Let’s look at the definition and some types of insecurity from the website

What is insecurity?

Insecurity is a feeling of inadequacy (not being good enough) and uncertainty. It produces anxiety about your goals, relationships, and ability to handle certain situations.

Types of Insecurity:

Relationship Insecurity

The website describes relational insecurity as connected to a person’s attachment patterns in early childhood. It also can be the result of something that happens later in life based on patterns and expectations within relationships.   

Job Insecurity

Are you are anxious about your employment or the continuation of certain benefits attached to your employment? High rates of unemployment and temporary work increase job insecurity on a national scale and contribute to widespread mental health problems.

Body Image Insecurity

Do you question whether you measure up to an imposed ideal?  

Social Insecurity/Anxiety

How do you think you are perceived by your peers and what is the ease with which you interact with them? We can broaden this to feeling unsure if we are keeping up with the latest news, TV shows, movies, Facebook and other forms of social media.

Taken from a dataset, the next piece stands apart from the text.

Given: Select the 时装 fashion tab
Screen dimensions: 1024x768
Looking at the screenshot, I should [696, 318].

Some Additional Insecurities

Some additional securities include food insecurity, housing insecurity, health insecurities, insecurities around sexual identity, being unsure of your abilities to be an adequate parent/grandparent, unsure if my parents and other family members are proud of me, fear I won’t understand a joke or feeling unsure about telling a joke or teasing someone, feeling unsure about creating something new, spiritual insecurities  — feeling unsure about my faith – am I saved, living up to the expectations connected to my faith?

The website Live Bold and Bloom suggests a few others including those created by the various isms out there like racism and ageism that can be underlying cause of insecurity.

Signs of Insecurity

Webmd suggests the following signs that someone may be experiencing insecurity: 

  • Low or Superficial Self-Esteem
  • Perfectionism 
  • Self-Isolation
  • Anxious or Avoidant Attachment Styles
  • Poor Job Performance
  • Depression or Anxiety

There may be others however, all involve feelings and behaviors that express how someone experiences their insecurities.

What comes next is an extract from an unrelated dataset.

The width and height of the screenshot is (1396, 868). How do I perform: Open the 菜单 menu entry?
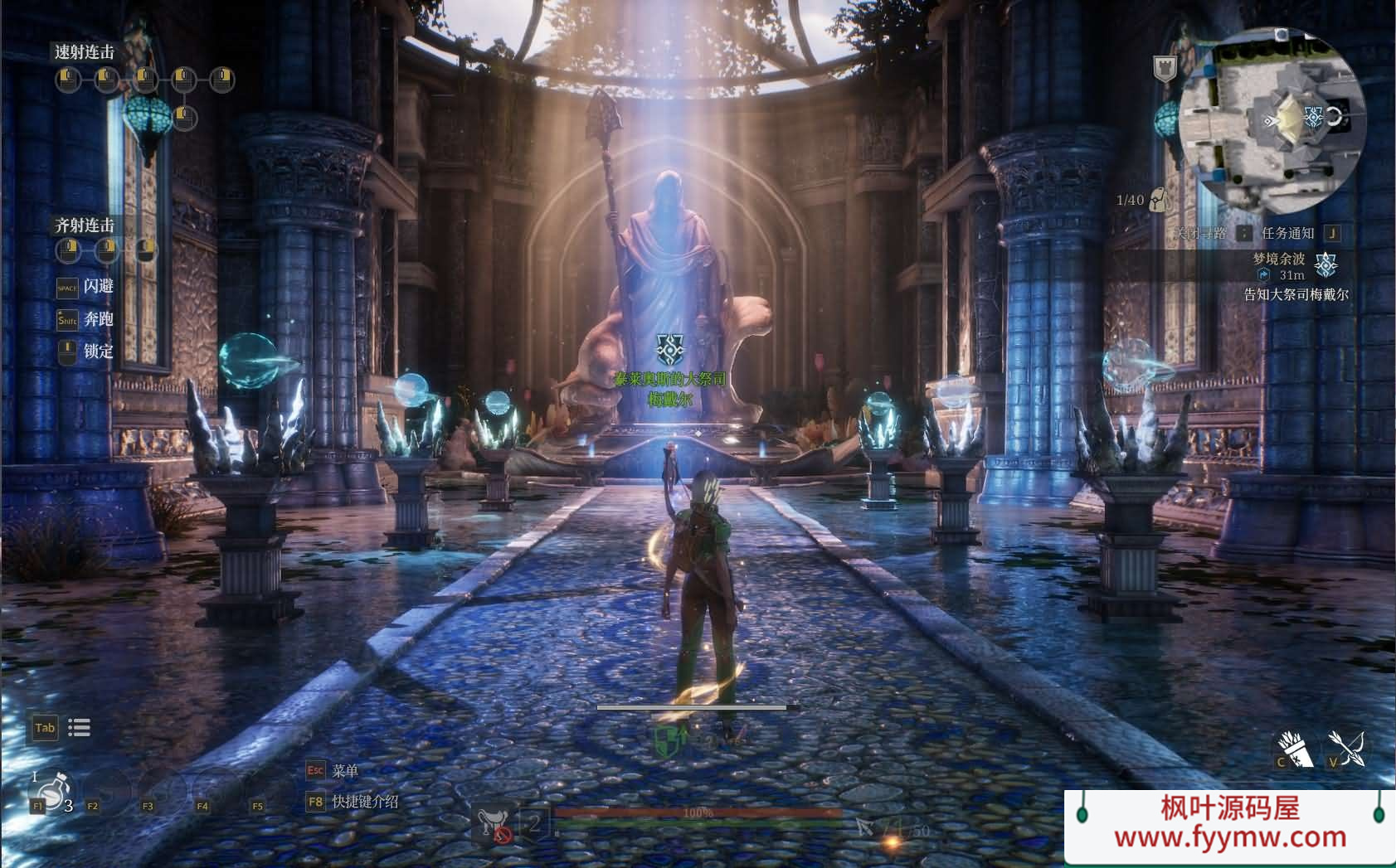coord(344,771)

Here are three short video clips on YouTube that offer insights on the nature and behaviors of experiencing deep insecurity. Notice the attitudes, beliefs and behaviors of each character in these clips.

  • Just Eeyore being Eeyore: Eeyore is the always sad, always negative, insecure donkey from the book and cartoons about Winnie the Pooh. Notice that despite the efforts of friends, Eeyore is not able to change his negative, insecure attitude. Consider how true that is for some people.
  • Dobby is a Free Elf: Dobby is a fictional character from the Harry Potter series who is the slave of the character Malfoy, an abusive owner. Notice Dobby’s body language when Harry Potter finds a way to free Dobby from the clutches of Malfoy showing him vacillating from being fearful and insecure to gaining a sense of confidence and then reverting back to body language showing his insecure nature. 
  • Charlie Brown’s Insecurities: Charlie Brown and Linus discuss the benefits of having a security blanket and some of the struggles that can result from relying on it. Charlie Brown then has flashbacks of the many times other people treated him disrespectfully and how that led to his sense of worthlessness.

Invitation for Reflection

  1. To what extent are you insecure?  How has this impacted your life?
  2. What in this blog do you relate to?  Are there specific images that pop up for you as personal examples?
  3. Are there people in your family, at work, friends, acquaintances who you believe are significantly insecure? How do they show that they are insecure?  How does their insecurity impact them?  Their relationship with you?